**WHAT TO DO**
Copy out the data word for word, starting at the line containing "This screenshot has" and ending at the line containing "user-icon is located", both lines included.

**RECORDS PROVIDED**
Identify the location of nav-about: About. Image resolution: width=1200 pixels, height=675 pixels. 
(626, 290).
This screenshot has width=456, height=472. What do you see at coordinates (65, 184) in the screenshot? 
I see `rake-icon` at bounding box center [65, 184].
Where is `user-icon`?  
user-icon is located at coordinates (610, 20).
--
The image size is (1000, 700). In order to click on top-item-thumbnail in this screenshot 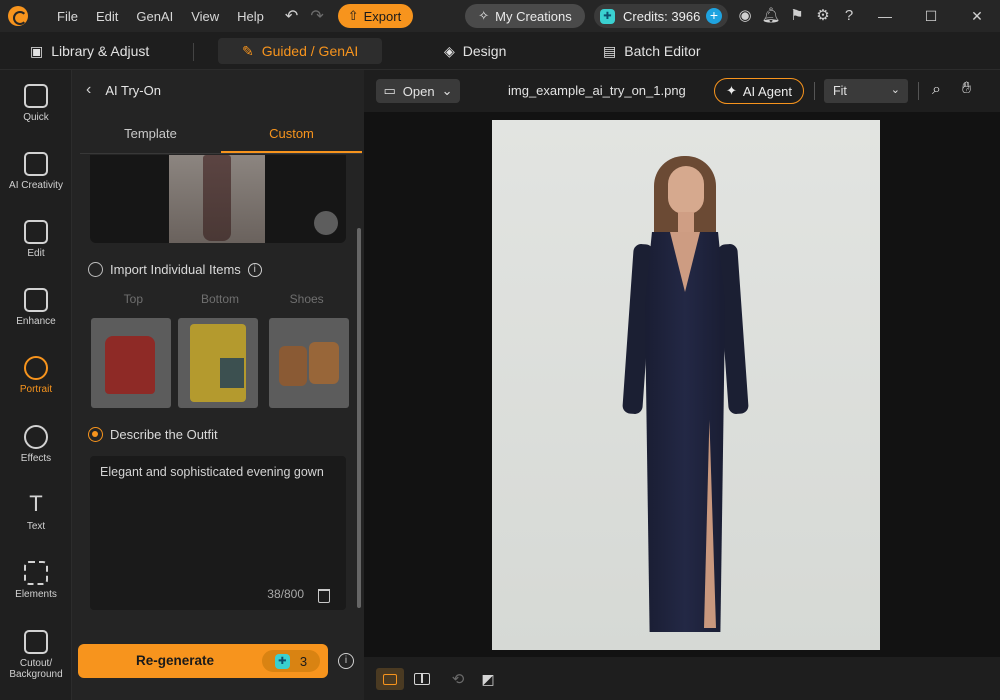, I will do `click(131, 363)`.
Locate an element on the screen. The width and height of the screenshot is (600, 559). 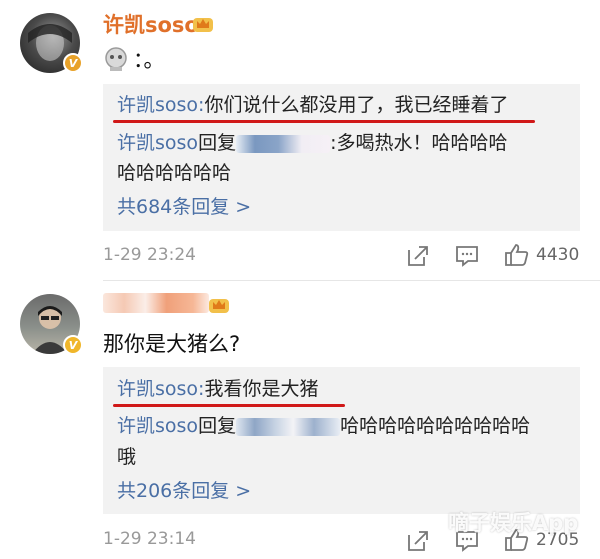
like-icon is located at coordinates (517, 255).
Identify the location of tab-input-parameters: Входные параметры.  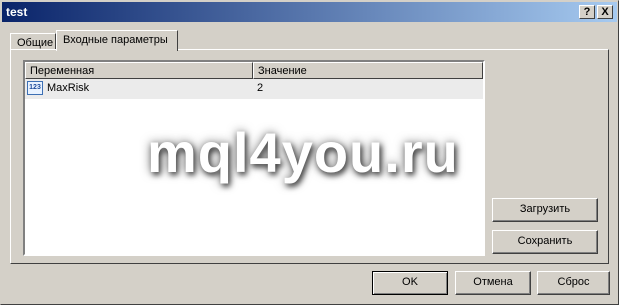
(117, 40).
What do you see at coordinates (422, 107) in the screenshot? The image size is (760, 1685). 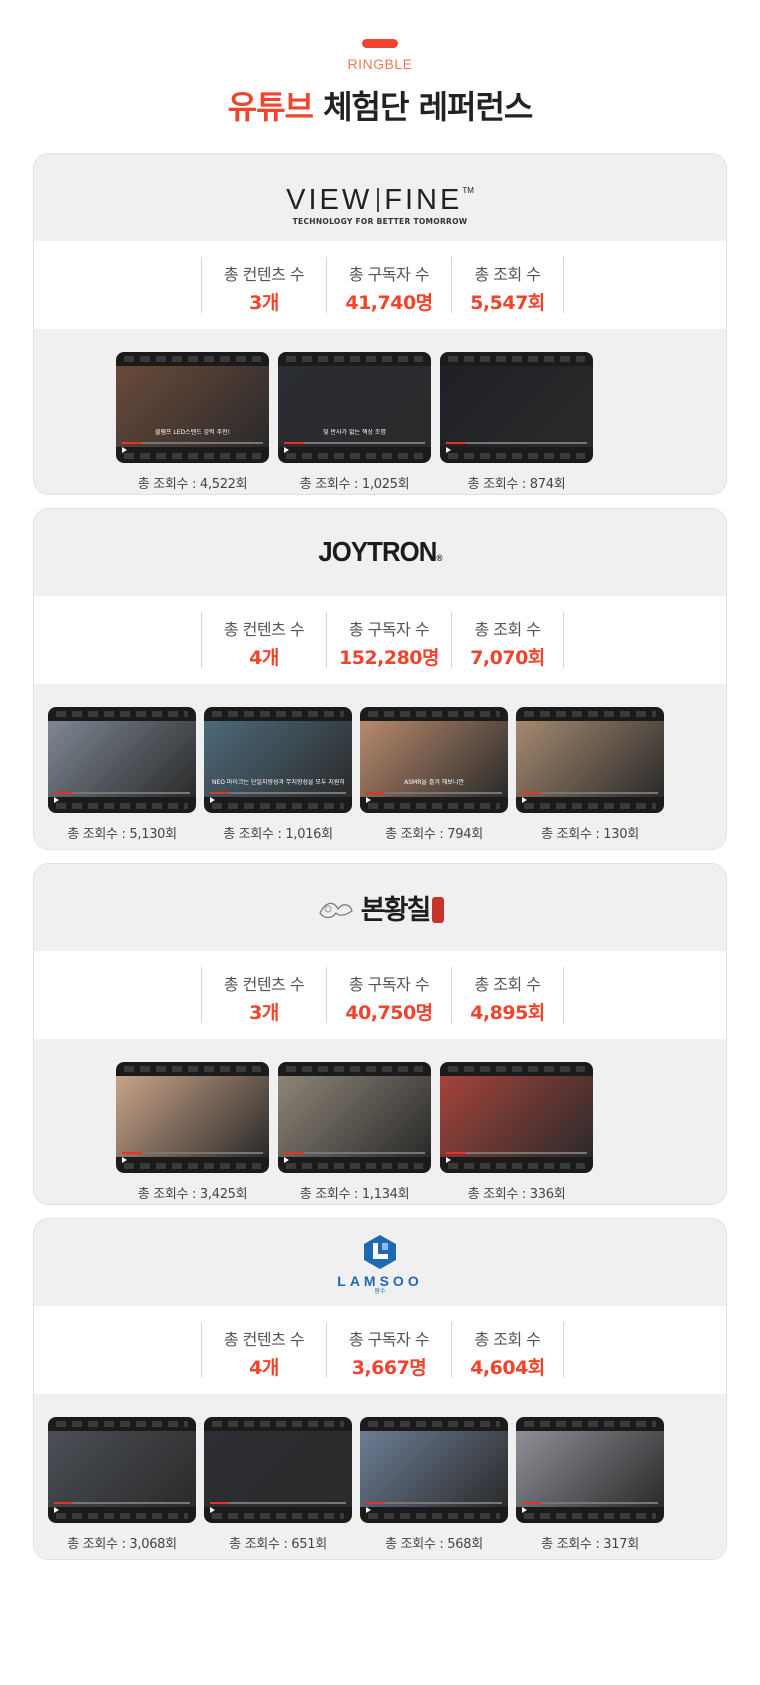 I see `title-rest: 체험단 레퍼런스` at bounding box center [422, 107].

**ANSWER AREA**
This screenshot has width=456, height=472. What do you see at coordinates (65, 184) in the screenshot? 
I see `rake-icon` at bounding box center [65, 184].
Where is `user-icon`?  
user-icon is located at coordinates (610, 20).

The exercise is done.